Daughter of Shadow follows Melea, a warrior who serves Emperor Anathasius, the Lord of Light and Living God of the Shining Empire. She is a tool for his vision and is tasked with carrying out his will.

Melea is an interesting character. She is clearly tormented by her past and suppresses her memories which later resurface. While clearly powerful, she is also prone to making mistakes and bad decisions. She is not perfect and she's also not infallible. As a fan of imperfect characters, I like her. She knows she is a tool and still holds up hope that her emperor may not view her as an object and actually value her. Her deep desire for acknowledgement and to be valued is clear is made clear as well as her want to not disappoint.

Daughter of Shadow follows several POV characters, not all of whom were given an equal number of pages. As such, it can sometimes feel uneven and there were some characters I didn't like reading the POV of, such as the priest Belenus. There were also some characters whose POV I wanted to see more, such as the Emperor's. While I enjoyed Queen Ritika's POV, I sometimes wondered what her POV contributed to the plot overall. Maybe build-up for the next one? I don't know. Still, I did like her point of view and she was an interesting character.

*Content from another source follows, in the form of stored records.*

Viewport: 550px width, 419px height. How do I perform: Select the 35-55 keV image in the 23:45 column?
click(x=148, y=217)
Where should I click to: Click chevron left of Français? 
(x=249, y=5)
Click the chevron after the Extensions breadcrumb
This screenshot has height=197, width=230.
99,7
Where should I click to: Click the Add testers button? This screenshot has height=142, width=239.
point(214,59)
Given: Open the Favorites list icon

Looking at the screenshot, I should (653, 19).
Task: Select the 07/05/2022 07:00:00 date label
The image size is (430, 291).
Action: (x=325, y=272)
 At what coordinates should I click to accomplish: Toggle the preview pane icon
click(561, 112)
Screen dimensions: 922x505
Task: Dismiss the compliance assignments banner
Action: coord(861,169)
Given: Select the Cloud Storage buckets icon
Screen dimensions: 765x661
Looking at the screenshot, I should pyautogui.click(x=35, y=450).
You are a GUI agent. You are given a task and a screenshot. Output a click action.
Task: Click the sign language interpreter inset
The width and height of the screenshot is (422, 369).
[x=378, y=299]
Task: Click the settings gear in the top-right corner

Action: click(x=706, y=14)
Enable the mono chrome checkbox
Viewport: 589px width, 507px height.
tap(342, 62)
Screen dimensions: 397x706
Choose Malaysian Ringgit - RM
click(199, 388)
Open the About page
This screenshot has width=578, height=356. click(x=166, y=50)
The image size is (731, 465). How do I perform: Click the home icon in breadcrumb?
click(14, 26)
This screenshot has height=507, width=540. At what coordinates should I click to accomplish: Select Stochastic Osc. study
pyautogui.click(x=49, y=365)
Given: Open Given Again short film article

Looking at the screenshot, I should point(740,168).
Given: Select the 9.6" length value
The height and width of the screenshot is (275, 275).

My favorite characters would be Melea and Ritika. Ritika, while the queen of her native land, is also young and somewhat inexperienced. However, I appreciated the fact that she does not let this hinder her. She remains in control and has a lot of agency. She would remind everyone that she is the queen and I liked that she stood up for herself. I'm intrigued by the character of Emperor Anathasius. The entire time I felt like there was something more to him and I would have loved to see his character and backstory explored more.

The writing tends to be well-paced for the most part, with some tedious moments depending on the point-of-view. It's also pretty descriptive which helps me imagine the world better. The worldbuilding is rather good, with a deep religious component regarding the Shining Empire. I liked that the empire had this utopic facade with dark undertones feel to it.

Overall, I liked Daughter of Shadow. It's an epic fantasy that's easy to get into and has a large cast of intriguing characters.